• _MATERIAL SHOWN_:

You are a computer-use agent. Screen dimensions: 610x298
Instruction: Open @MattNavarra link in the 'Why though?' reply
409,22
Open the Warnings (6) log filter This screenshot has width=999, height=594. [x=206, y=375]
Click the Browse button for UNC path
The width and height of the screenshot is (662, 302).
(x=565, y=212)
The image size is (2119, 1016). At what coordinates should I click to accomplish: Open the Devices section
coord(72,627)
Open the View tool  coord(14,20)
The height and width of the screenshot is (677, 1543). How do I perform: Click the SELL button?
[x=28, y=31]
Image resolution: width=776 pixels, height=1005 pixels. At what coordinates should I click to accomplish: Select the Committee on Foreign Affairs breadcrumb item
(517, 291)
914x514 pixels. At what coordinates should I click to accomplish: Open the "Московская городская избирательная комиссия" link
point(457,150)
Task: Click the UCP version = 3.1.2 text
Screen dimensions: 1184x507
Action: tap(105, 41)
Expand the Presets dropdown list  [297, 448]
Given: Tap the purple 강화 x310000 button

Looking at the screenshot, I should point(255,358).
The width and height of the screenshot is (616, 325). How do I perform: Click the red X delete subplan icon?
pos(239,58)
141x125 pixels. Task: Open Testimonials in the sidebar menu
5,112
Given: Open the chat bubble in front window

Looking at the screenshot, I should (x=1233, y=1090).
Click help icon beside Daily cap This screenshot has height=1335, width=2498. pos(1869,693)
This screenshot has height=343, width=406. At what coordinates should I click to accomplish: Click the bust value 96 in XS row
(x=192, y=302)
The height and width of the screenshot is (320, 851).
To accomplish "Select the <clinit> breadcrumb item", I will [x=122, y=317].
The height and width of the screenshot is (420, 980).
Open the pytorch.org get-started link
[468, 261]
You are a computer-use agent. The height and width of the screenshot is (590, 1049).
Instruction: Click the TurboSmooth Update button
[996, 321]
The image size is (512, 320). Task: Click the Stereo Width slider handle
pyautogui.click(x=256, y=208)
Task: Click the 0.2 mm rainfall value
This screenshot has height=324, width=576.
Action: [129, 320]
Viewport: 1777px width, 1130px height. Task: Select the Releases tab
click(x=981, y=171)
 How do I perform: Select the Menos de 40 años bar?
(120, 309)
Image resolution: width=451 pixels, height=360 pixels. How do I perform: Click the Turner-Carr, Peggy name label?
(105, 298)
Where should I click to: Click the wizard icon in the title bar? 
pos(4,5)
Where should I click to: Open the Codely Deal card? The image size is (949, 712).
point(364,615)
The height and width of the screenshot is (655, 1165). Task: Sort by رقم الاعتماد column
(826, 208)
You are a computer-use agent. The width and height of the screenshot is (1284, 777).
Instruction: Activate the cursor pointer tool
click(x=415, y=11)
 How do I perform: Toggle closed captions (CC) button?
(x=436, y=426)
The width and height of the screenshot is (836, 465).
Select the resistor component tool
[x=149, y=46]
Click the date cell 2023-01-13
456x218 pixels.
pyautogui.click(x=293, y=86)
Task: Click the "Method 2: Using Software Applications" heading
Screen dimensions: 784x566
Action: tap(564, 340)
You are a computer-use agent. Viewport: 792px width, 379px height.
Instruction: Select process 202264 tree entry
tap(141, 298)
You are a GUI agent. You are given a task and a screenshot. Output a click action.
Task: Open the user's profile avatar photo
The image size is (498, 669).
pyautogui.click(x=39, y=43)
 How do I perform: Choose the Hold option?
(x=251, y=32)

• _GOAL_:
Copy the data above line for line, starting at the line that contains "The height and width of the screenshot is (655, 1165)." and ending after the line that contains "pyautogui.click(x=293, y=86)".

• _CORRECT RESPONSE_:
The height and width of the screenshot is (655, 1165). Task: Sort by رقم الاعتماد column
(826, 208)
You are a computer-use agent. The width and height of the screenshot is (1284, 777).
Instruction: Activate the cursor pointer tool
click(x=415, y=11)
 How do I perform: Toggle closed captions (CC) button?
(x=436, y=426)
The width and height of the screenshot is (836, 465).
Select the resistor component tool
[x=149, y=46]
Click the date cell 2023-01-13
456x218 pixels.
pyautogui.click(x=293, y=86)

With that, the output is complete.